Le Premier ministre malien, le général Abdoulaye Maïga, a officiellement ouvert, mardi 22 avril, les travaux du Deuxième Congrès International du Programme Thématique de Recherche « Langues, Sociétés, Cultures et Civilisations » (PTR-LSCC) du CAMES, qui fait focus sur le développement numérique et l’IA.
La cérémonie s’est tenue à l’Université Yambo Ouologuem de Kabala, en présence du ministre de l’Enseignement supérieur et de la Recherche scientifique, le Pr Bouréma Kansaye, de nombreux universitaires et d’éminents experts venus de 14 pays.
Placé sous le thème : « Sociétés et cultures africaines à l’ère du numérique et de l’intelligence artificielle », ce congrès de haut niveau, organisé du 21 au 25 avril 2025, rassemble 86 conférenciers autour de réflexions scientifiques sur les mutations technologiques, les fractures numériques, les enjeux culturels et les perspectives africaines en matière de souveraineté technologique.
Dans son discours d’ouverture, le Premier ministre a affirmé que « le numérique n’est pas un luxe et l’intelligence artificielle n’est pas un simple outil. Ce sont de puissants leviers de développement, mais aussi des facteurs de fracture, qui doivent être domestiqués et intégrés selon nos réalités ». Il a souligné que ce positionnement s’inscrit dans une volonté stratégique de la Transition de faire du numérique un axe de transformation sociale, éducative, économique et culturelle.
Il a ensuite salué la dynamique du CAMES dans l’intégration scientifique continentale, et rappelé que le Mali n’est pas resté en marge des mutations technologiques. À ce titre, il a évoqué la création du Centre d’Intelligence artificielle et de robotique du Mali comme un jalon important de cette ambition.
Le Premier ministre a également identifié quatre enjeux prioritaires pour l’Afrique numérique : premièrement, l’éducation, en formant la jeunesse aux compétences du XXIe siècle ; deuxièmement, l’accessibilité, en réduisant les coûts de la data et des appareils ; troisièmement, la souveraineté, en développant des plateformes africaines et en hébergeant les données localement ; et enfin, l’inclusion, en intégrant les femmes, les personnes âgées et les zones rurales dans la révolution numérique.

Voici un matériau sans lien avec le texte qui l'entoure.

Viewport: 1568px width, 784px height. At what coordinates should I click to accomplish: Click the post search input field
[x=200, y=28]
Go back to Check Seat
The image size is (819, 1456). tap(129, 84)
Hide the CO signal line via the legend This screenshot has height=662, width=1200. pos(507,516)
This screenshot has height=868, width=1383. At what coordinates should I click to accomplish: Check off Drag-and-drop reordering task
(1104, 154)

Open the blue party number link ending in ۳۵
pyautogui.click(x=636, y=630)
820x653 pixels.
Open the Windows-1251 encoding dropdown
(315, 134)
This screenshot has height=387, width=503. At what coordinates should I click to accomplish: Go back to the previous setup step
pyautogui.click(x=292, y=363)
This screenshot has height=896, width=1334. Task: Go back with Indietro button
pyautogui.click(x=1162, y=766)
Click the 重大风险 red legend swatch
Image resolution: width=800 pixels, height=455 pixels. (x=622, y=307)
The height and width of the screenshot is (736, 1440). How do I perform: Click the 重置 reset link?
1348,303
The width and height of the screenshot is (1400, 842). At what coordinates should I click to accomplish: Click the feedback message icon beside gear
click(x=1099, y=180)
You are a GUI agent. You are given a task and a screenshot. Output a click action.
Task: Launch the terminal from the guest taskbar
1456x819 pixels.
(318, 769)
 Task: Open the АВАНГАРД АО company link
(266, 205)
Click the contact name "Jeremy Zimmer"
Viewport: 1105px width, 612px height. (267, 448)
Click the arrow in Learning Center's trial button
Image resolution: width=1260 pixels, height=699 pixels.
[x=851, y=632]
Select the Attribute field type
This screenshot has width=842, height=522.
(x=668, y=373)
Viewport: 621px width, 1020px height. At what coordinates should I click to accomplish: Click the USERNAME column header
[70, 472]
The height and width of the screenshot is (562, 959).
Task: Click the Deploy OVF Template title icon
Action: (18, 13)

La coordinatrice du programme PTR-LSCC, Mme Aimée-Danielle Lezou Koffi, également présidente du comité scientifique du congrès, a pour sa part invité les participants à inscrire leurs réflexions dans une perspective critique, interdisciplinaire et globalisée. Elle a rappelé que les chercheurs réunis à Bamako ont su développer une pensée attentive à la complexité des sociétés africaines, à leurs imaginaires, et à leur capacité de création. Elle a souligné que le numérique et l’intelligence artificielle portent des potentiels inédits à condition d’être abordés avec rigueur et lucidité.
Le congrès prévoit de nombreuses communications scientifiques et panels thématiques, traitant notamment de la gouvernance numérique, de la place des langues africaines dans l’environnement digital, de la numérisation du patrimoine, et des modèles éducatifs innovants en contexte africain.
Le Premier ministre a clôturé son intervention en exprimant sa reconnaissance aux chercheurs et aux partenaires du CAMES pour leur engagement au service du savoir africain. Il a félicité le ministère en charge de l’Enseignement supérieur pour la réussite de l’organisation de cette rencontre stratégique.